Assuming this physical access claim is truthful (and i have doubts), I would feel at this point its budget letting him down. If your threat model includes "targeted attacks from people with physical access", it's time to run a vm on aws or azure and use the tooling they make available to secure it further. If you want tonnes of resourcing at a quite low budget, there's only a certain amount of "calling out" the group that supplied it that's reasonable.
I believe most of these "physical attacks" are datacenter support teams being socially engineered and not state-level actors. They hook up a USB rescue drive to "help" you back into your server, using full disk encryption or locking down the BIOS can thwart such attacks.

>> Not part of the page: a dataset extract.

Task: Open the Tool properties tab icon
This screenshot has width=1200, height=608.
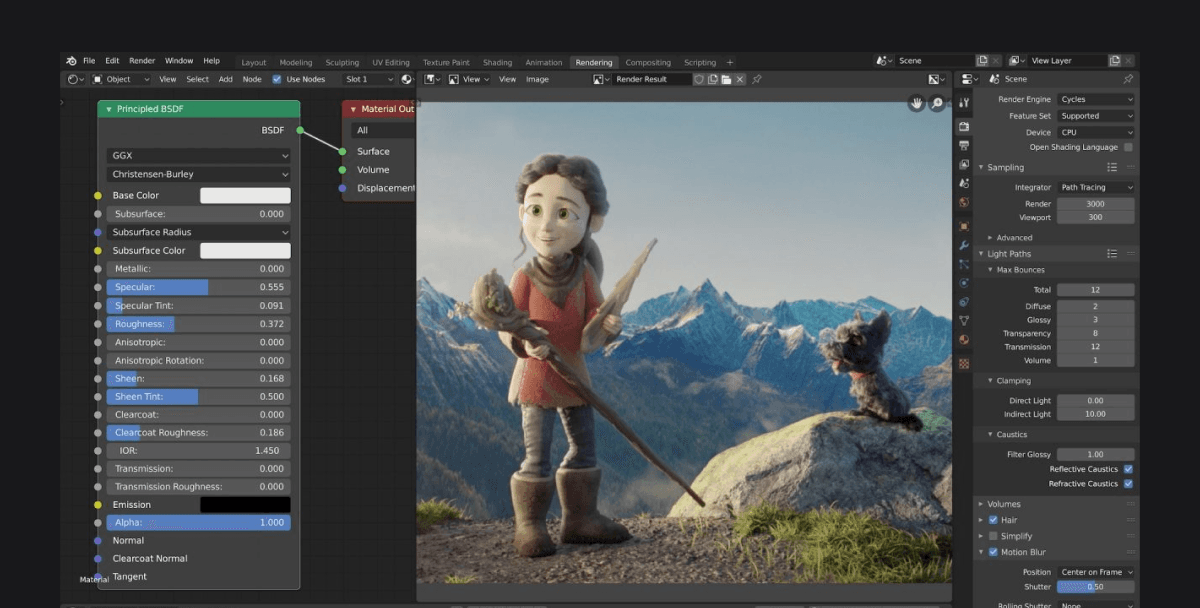Action: [x=964, y=103]
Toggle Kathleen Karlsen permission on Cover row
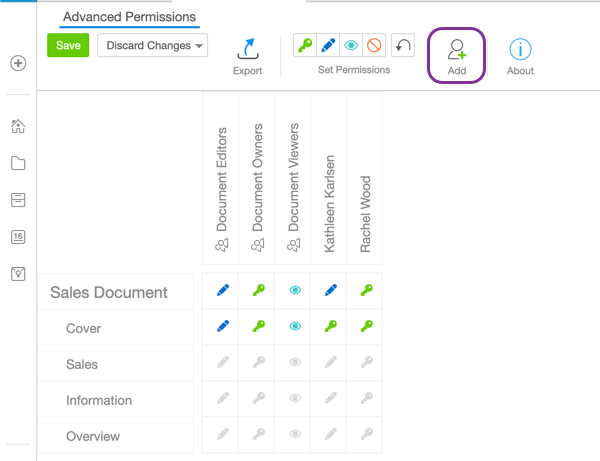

You know as much as I'm generally unhappy with what MS is doing with forcing TPMs on Windows 11, I have to say Bitlocker on Windows is basically single click and a perfect solution, and I'm a bit disappointed in the scale of every comparable Linux guide I just Googled up. I can see why the average company doesn't have it deployed.

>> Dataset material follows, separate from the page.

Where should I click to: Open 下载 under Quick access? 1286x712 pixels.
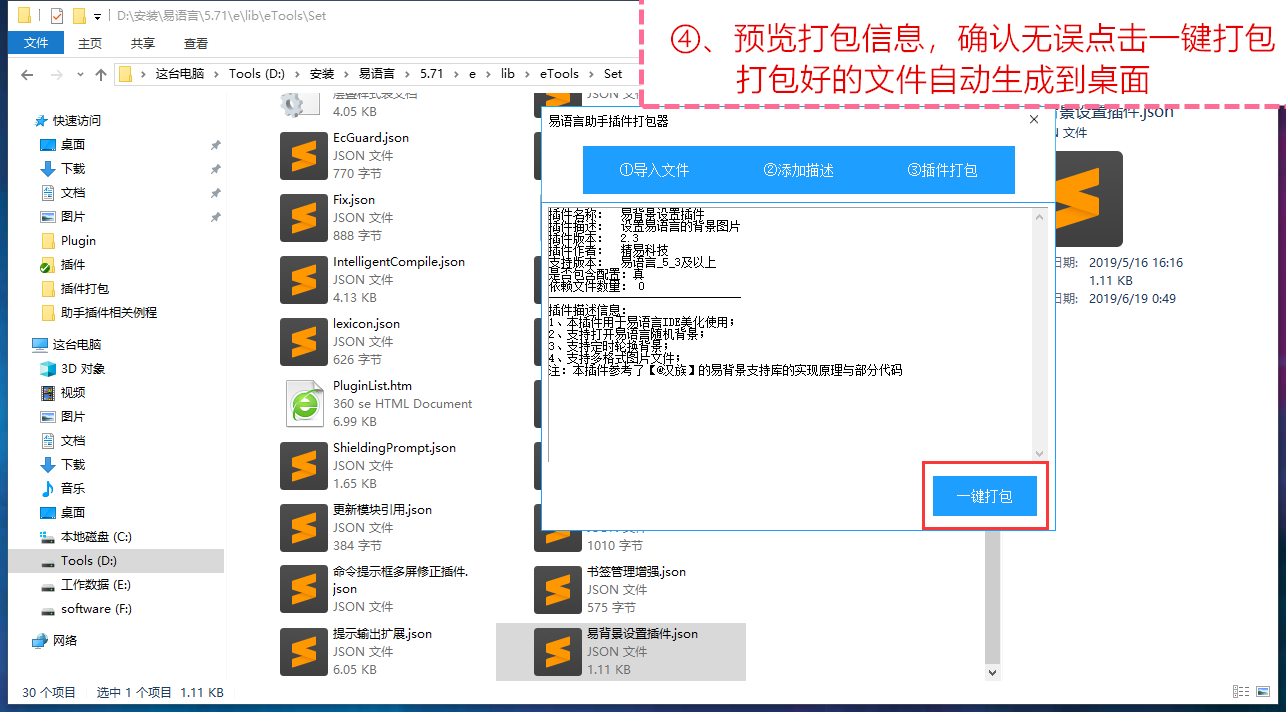coord(73,168)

Sure, perhaps, but parent’s point still stands that AWS techs are not plugging USB drives into servers, because their threat-model already includes state-sponsored attacks.
Not necessarily SE, there's been tons of 0days exploited against stuff like WHMCS, Hostbill, Kayako and many other systems used by hosting companies to manage this kind of thing.
Colocation and epoxy in any relevant ports is the obvious way to avoid this.